Former Linfield footballer Alan Fraser watched the funeral on the large screen and said it was a “momentous day” for the people of the village.

He said: “I remember seeing the Queen coming to the village when I was a wee lad.

“There has always been a great connection between the Queen and Hillsborough.

“It is nice that so many people have come out today to remember the Queen.

“It is a very emotional day after such a great life, but a momentous day for people here in Hillsborough.”

Joy Rodgers from Lisburn watched the funeral service with her daughter-in-law Leanne Rodgers, who is originally from New Zealand.

Joy Rodgers said: “When I was young I remember the Queen coming to Lisburn.

“I wanted to come to Hillsborough today to show my respects, it is a once-in-a-lifetime experience.

“The Queen was 96 and I suppose it was her time but it is a big challenge now for Charles.”

Leanne Rodgers said: “Growing up in New Zealand, the Queen is all I’ve ever known. We will never see her like again, in terms of longevity. It is a very sad day.”

Fittingly, there was even a corgi among the crowd.

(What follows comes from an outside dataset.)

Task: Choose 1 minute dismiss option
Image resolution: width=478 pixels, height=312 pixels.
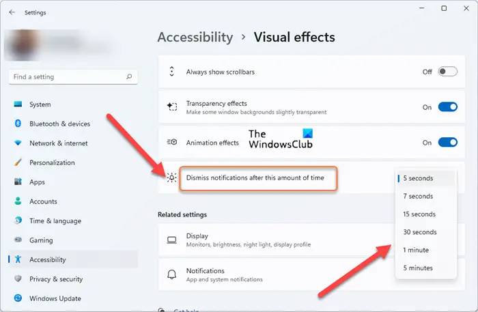Action: pyautogui.click(x=416, y=250)
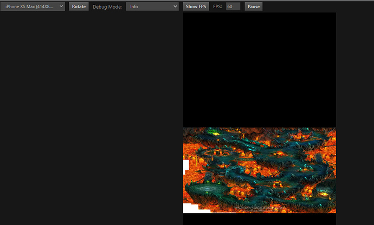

Katie Davis lives near Lisburn and had brought along her dog Bertie.

She said: “I wanted to come and see what was going on, to pay my respects and to bring Bertie to pay his respects.

“Bertie actually lives in London with my son Christy, but he is staying with me for a bit.

“I wouldn’t say I’m a huge royalist but the Queen has always been there throughout my whole life as a strong role model.”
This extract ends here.